← All posts

Smart document registry: free Google Drive OCR and Gemini quota tricks

Google Apps Script, hidden Drive OCR, Gemini key rotation, and LockService — a Habr pipeline for cataloging huge archives.

Contents

In brief

How do you walk gigabytes of PDFs and DOCX on Google Drive, extract paper titles and abstracts, and survive Gemini API quotas? A Habr write-up chains Google Apps Script, built-in Drive OCR, time triggers, LockService, and API key rotation — no paid document parsers.

What happened

The author needed to catalog a large scientific archive: exact title, short summary, and whether a specific researcher co-authored each paper. A naive Apps Script hit three walls at once.

Six-minute execution limit: OCR plus LLM per heavy PDF takes 15–40 seconds — the run dies around file 20. Binary formats: GAS cannot read PDF/DOCX natively; paid parsers are expensive. Gemini free-tier quotas → rapid HTTP 429.
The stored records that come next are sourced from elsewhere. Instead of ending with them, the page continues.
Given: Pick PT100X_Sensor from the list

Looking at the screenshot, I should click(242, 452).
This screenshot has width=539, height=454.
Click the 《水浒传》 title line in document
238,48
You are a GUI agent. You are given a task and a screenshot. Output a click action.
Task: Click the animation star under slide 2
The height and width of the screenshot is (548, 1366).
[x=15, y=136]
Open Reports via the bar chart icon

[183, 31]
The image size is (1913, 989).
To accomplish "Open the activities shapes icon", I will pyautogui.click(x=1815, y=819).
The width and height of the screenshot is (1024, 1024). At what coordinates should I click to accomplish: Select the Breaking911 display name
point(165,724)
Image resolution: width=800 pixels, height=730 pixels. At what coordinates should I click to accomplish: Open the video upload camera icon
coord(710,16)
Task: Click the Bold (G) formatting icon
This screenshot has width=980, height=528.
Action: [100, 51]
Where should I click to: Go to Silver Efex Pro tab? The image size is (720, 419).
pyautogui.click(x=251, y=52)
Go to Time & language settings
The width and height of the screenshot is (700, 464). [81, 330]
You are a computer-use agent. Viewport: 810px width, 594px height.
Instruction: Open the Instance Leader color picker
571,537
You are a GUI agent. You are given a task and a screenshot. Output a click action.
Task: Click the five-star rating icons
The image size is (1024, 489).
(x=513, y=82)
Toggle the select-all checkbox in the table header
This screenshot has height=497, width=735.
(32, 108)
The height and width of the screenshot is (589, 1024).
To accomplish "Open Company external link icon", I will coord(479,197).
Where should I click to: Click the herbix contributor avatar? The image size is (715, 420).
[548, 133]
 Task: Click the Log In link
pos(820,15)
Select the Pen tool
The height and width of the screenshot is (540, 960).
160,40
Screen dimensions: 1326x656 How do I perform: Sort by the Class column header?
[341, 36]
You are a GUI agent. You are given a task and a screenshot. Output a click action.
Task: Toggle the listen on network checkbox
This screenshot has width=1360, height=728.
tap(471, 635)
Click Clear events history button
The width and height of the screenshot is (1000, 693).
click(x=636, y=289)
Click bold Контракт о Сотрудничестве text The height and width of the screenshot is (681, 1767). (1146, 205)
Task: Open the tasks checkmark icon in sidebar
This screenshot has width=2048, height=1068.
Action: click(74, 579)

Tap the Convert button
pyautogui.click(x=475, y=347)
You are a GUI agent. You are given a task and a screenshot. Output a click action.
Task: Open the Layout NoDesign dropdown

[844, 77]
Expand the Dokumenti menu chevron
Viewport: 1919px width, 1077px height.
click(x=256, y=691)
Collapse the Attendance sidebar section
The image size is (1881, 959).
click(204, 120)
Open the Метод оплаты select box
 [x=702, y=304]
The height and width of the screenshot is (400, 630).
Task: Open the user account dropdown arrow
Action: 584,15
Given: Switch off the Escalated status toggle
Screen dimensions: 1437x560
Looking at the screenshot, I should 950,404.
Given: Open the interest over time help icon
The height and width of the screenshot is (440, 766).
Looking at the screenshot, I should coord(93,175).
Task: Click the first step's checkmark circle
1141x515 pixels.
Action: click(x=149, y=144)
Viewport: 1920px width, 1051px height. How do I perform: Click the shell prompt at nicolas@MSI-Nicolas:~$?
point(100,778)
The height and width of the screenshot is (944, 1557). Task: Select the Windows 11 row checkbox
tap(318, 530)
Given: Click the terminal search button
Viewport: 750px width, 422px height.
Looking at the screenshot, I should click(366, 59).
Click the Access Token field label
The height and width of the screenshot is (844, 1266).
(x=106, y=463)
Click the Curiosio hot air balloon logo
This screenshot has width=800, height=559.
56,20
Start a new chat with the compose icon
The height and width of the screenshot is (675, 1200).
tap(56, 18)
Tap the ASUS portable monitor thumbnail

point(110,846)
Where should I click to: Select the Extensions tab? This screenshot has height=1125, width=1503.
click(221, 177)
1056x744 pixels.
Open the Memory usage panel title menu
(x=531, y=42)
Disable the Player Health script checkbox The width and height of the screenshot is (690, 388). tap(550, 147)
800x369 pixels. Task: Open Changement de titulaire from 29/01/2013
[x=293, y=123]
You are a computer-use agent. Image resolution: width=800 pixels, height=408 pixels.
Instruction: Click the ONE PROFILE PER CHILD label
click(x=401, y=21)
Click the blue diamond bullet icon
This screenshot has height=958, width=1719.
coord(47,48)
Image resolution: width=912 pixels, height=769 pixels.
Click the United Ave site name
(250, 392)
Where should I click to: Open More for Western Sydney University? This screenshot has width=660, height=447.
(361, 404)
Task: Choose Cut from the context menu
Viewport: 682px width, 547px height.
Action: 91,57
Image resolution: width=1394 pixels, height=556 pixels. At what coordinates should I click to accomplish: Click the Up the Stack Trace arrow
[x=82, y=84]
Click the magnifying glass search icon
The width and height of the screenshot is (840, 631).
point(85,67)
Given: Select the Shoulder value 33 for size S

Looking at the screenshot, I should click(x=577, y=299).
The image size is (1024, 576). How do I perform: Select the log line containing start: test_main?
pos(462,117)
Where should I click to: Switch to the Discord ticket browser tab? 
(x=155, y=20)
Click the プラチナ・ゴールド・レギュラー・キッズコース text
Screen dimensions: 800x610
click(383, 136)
The fix stacks several tricks. Hidden Google Drive OCR: via Drive API, copy PDF/DOCX to a temp Google Doc with ocr: true — same engine as manual scan open. Read text with DocumentApp, delete the temp file in finally or Drive fills with junk.

Beat the 6-minute cap with a Google Sheet as a simple DB: cache processed filenames, a minute trigger restarts the script, the new run skips finished rows and continues at file 16. LockService stops races: while one run OCRs a PDF for over a minute, the next trigger must not duplicate rows.

Gemini key rotation: an array of AI Studio keys; on 429, switch; if you wrap the pool, sleep 30s for RPM reset. Ask the LLM for JSON (responseMimeType: application/json) — title and summary in one call, no markdown fences.

Why it matters

The pattern shows Apps Script can run long background pipelines when you chunk work and guard state — cheaper than a dedicated OCR server for hundreds–thousands of Drive files, not millions.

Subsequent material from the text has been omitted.